> Instruction
Convert the part of the rows below that opens with the line containing "You are a computer-use agent. The image" and closes with the line containing "I will point(35,266)." into a Markdown table with the columns No and Line. Number each line and leave out blank ones.

==== Information supplied ====

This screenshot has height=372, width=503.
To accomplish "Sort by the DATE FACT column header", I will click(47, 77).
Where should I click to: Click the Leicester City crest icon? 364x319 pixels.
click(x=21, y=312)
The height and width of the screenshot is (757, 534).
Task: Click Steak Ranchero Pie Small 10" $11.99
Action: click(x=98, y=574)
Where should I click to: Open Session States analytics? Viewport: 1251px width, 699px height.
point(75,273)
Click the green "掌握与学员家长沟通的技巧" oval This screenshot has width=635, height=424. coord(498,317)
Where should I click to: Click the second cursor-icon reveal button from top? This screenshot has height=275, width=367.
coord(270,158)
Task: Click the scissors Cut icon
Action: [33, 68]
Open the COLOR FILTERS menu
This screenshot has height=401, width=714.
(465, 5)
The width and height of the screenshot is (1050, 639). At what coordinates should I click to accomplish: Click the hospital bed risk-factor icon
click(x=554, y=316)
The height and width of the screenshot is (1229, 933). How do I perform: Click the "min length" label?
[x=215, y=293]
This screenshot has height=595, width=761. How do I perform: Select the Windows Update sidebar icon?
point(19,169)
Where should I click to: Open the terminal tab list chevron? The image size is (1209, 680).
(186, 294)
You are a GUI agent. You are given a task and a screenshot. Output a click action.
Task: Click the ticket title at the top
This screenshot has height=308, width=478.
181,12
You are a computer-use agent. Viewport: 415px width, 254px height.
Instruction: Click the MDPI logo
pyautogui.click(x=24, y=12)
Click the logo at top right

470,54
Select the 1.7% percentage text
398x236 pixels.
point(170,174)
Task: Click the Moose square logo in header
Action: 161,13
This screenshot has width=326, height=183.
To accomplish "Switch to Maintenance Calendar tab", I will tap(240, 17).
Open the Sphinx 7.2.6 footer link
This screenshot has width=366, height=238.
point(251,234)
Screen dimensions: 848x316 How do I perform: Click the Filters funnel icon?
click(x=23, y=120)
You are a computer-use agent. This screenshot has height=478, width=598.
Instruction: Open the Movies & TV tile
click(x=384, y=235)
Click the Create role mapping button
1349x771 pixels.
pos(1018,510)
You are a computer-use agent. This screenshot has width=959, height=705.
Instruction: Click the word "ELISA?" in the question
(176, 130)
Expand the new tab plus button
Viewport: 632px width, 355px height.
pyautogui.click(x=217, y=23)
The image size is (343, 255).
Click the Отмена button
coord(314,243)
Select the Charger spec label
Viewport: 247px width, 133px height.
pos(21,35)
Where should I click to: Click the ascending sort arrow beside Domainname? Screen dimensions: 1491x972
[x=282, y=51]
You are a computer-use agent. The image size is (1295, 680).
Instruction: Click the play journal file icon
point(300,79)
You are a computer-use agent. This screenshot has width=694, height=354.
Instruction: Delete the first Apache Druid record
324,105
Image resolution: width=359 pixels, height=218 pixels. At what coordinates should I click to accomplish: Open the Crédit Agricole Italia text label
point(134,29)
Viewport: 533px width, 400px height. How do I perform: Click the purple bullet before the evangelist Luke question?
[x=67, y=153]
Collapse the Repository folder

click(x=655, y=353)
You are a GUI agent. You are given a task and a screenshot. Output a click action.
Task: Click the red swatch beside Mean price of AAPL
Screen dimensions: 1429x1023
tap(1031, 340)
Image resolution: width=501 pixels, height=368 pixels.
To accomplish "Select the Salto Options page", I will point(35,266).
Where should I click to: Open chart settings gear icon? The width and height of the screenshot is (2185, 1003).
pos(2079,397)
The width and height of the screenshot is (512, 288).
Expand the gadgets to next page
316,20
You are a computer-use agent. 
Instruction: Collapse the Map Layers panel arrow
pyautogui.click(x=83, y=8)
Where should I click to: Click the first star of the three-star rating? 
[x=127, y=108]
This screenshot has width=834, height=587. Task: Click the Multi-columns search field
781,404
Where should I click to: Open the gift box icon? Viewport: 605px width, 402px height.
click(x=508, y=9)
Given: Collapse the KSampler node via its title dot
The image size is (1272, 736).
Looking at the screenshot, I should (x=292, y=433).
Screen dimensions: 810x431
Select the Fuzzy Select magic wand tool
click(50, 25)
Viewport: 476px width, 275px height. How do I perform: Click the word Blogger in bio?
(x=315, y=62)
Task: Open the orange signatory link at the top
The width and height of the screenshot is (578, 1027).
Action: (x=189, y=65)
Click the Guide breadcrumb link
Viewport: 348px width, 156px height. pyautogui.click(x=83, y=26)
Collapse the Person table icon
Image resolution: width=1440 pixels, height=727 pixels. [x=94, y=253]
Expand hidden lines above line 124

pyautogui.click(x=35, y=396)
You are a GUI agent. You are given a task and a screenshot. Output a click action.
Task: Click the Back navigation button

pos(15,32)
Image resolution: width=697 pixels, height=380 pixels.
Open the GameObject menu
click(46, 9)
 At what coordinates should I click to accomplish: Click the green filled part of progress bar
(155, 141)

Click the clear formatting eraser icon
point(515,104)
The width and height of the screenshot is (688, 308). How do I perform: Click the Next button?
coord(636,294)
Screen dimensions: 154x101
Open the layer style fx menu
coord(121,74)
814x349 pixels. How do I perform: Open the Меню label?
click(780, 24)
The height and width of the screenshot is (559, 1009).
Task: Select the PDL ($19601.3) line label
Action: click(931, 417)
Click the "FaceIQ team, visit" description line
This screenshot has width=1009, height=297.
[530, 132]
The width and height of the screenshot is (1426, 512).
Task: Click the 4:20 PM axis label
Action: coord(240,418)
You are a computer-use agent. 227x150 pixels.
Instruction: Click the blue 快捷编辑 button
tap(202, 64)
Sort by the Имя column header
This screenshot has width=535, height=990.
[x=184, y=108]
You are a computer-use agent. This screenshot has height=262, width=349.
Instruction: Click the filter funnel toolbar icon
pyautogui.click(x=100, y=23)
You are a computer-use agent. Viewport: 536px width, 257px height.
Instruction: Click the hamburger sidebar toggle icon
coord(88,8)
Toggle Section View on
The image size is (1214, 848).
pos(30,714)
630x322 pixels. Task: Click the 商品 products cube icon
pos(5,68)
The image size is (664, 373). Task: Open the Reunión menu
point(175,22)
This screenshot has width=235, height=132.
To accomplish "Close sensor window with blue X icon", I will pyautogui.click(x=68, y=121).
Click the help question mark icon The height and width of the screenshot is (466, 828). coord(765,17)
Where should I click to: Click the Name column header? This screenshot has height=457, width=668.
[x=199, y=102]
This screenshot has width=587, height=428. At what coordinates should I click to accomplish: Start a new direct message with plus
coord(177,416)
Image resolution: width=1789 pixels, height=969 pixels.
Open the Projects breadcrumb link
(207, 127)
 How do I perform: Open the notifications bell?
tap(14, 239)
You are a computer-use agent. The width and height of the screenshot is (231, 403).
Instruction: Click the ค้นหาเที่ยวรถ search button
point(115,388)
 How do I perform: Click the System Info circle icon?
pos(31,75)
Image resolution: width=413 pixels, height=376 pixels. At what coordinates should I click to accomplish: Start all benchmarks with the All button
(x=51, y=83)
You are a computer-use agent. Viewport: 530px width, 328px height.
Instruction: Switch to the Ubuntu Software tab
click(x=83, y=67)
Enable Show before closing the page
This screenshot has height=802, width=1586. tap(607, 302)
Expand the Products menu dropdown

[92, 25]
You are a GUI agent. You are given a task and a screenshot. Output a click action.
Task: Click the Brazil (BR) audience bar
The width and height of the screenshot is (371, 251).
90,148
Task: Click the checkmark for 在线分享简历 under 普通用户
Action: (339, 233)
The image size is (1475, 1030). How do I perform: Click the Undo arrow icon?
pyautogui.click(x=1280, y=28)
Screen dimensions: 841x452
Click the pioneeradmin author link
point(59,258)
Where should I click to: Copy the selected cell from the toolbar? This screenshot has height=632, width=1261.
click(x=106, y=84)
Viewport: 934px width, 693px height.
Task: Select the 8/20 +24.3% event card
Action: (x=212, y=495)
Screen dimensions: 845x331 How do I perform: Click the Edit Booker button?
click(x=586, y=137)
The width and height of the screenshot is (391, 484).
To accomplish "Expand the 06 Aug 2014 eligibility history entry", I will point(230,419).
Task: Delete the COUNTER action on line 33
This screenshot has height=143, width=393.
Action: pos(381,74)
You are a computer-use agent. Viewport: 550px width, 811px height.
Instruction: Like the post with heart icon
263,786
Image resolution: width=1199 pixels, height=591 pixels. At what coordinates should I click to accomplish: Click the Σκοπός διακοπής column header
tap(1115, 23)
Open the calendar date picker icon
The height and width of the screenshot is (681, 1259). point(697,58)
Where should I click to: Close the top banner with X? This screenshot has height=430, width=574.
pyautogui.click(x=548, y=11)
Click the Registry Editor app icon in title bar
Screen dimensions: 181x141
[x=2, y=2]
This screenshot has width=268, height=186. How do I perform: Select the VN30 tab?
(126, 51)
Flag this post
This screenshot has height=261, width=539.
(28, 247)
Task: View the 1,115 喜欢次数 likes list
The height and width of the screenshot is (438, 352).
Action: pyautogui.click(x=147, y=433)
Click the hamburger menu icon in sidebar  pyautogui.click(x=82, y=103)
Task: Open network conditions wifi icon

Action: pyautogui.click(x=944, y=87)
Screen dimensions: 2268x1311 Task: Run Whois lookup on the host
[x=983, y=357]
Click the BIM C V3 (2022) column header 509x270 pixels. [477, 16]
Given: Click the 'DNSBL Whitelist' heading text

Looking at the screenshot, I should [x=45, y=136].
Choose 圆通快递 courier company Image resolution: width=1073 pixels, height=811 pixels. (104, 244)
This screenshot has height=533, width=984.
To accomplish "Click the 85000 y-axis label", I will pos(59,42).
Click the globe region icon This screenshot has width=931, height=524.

====

> Completed task
| No | Line |
|---|---|
| 1 | You are a computer-use agent. The image size is (1295, 680). |
| 2 | Instruction: Click the play journal file icon |
| 3 | point(300,79) |
| 4 | You are a computer-use agent. This screenshot has width=694, height=354. |
| 5 | Instruction: Delete the first Apache Druid record |
| 6 | 324,105 |
| 7 | Image resolution: width=359 pixels, height=218 pixels. At what coordinates should I click to accomplish: Open the Crédit Agricole Italia text label |
| 8 | point(134,29) |
| 9 | Viewport: 533px width, 400px height. How do I perform: Click the purple bullet before the evangelist Luke question? |
| 10 | [x=67, y=153] |
| 11 | Collapse the Repository folder |
| 12 | click(x=655, y=353) |
| 13 | You are a GUI agent. You are given a task and a screenshot. Output a click action. |
| 14 | Task: Click the red swatch beside Mean price of AAPL |
| 15 | Screen dimensions: 1429x1023 |
| 16 | tap(1031, 340) |
| 17 | Image resolution: width=501 pixels, height=368 pixels. |
| 18 | To accomplish "Select the Salto Options page", I will point(35,266). |